Tuesday is Overlooked Movie day around here as well as at Todd Mason's blog SWEET FREEDOM. There you'll find the list of links to other bloggers participating in this weekly meme for overlooked films and other audio/visual material.
My choice this week is HOMECOMING, a romantic drama told in flashbacks that shift from home-front to WWII battlefield operations. A film very well directed by Mervyn LeRoy.
HOMECOMING contains one of my favorite Lana Turner performances. She is Lt. Jane 'Snapshot' McCall, an Army nurse, played as close to natural as Lana was probably capable of. She is actually likable in this film, her character is someone you'd want to know, someone not trapped in the clutches of a heinous blackmailer or plotting to kill her husband or tearing her hair out over her daughter's peccadilloes. In other words, a 'regular' person. Well, as 'regular' as someone who looks like Lana Turner can be. She is really quite wonderful.
In Army fatigues and combat boots, her dazzling blond hair covered with a cap or helmet, Lana is as de-glamorized as a beautiful woman can be. The appearance of her character is a million miles away from the bored femme fatale draped in white in THE POSTMAN ALWAYS RINGS TWICE.

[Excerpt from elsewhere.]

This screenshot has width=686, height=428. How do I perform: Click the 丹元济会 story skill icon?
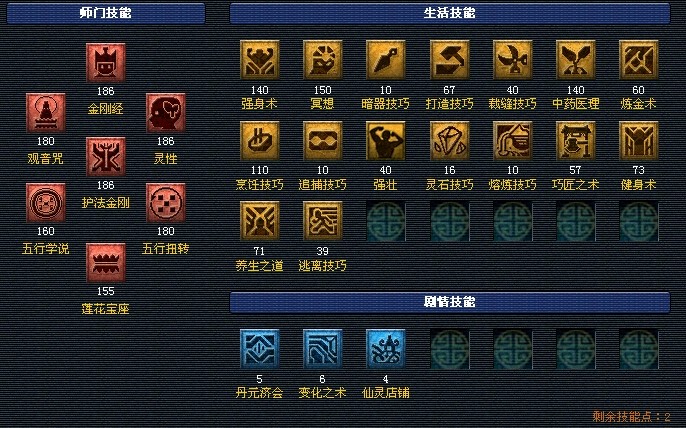click(259, 349)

Clark Gable is no slouch either. This is one of my favorite of his many wonderful performances. He plays Col. Ulysses 'Lee' Johnson, a self-absorbed, over confident surgeon who joins the Army for no other reason than it's expected - not a doctor with an overly caring bedside manner. As the story progresses, his cynicism and steely composure are shaken as he finds himself grimly doing his best to save lives on the WWII front.
On a transport ship, he meets nurse Jane 'Snapshot' McCall. The do not immediately hit it off. She is everything he is not; caring, easy-to-like and devoted to her work. She is someone who will not put up with Lee's stiff-necked nonsense, even if he does outrank her. At first Lee doesn't know what to make of her, she is so obviously very different from the women at home.
As the war progresses, Lee has his eyes opened by the devastating injuries he and his staff confront on a daily basis. He is grudgingly won over by Snapshot's gumption and selfless concern for her patients. They grow closer while he dutifully writes to his wife Penny (played by Anne Baxter) back home about his new found friend's expert nursing skills. When his letters contain one too many references to Snapshot (whom his wife at first took for a male colleague) she begins to suspect that Lee may be having an affair.
Her confidant is Dr. Robert Sunday (John Hodiak who was Baxter's real life husband at the time), a colleague of Lee's who'd locked horns with him over his methods, more than once.
There is no affair at the moment, but Lee is slowly getting emotionally entangled with Snapshot - their war experiences drawing them together as Lee also comes to realize what a self-centered failure he'd been in civilian life. And how his impervious-to-criticism medical methods might have actually harmed patients.
Gable and Turner taking direction.
Gable is very good in these developing scenes as Lee begins to change and grow as a human being. Then we see the guilt he feels as he realizes he's fallen in love with Snapshot and she with him.
In juxtaposition, the differences between women serving at the front and women back home is made apparent. The basic surface differences - at least - between the scruffy, ready for anything Snapshot and the manicured and patient Penny who can do nothing but wait at home are obvious.
It's a lop-sided imbalance of course, because it's to be expected that being a doctor or nurse on the battlefront can't help but change a person. These are experiences that Penny will never really know anything about. In that she is at a major disadvantage.
When Snapshot is gravely wounded at Anzio, Lee must suffer through it alone.
He returns home a broken man in need of understanding and comfort. In these last moments, Gable manages to look so deeply wounded in heart and spirit that he takes your breath away. It makes for a very powerful scene. Over the years I've watched this movie several times and it never fails to move me.
If you haven't seen HOMECOMING, I recommend it as one of Gable and Turner's better pairings.
This is by far the best of the HOMECOMING posters showing the two leads as they actually appear in the film.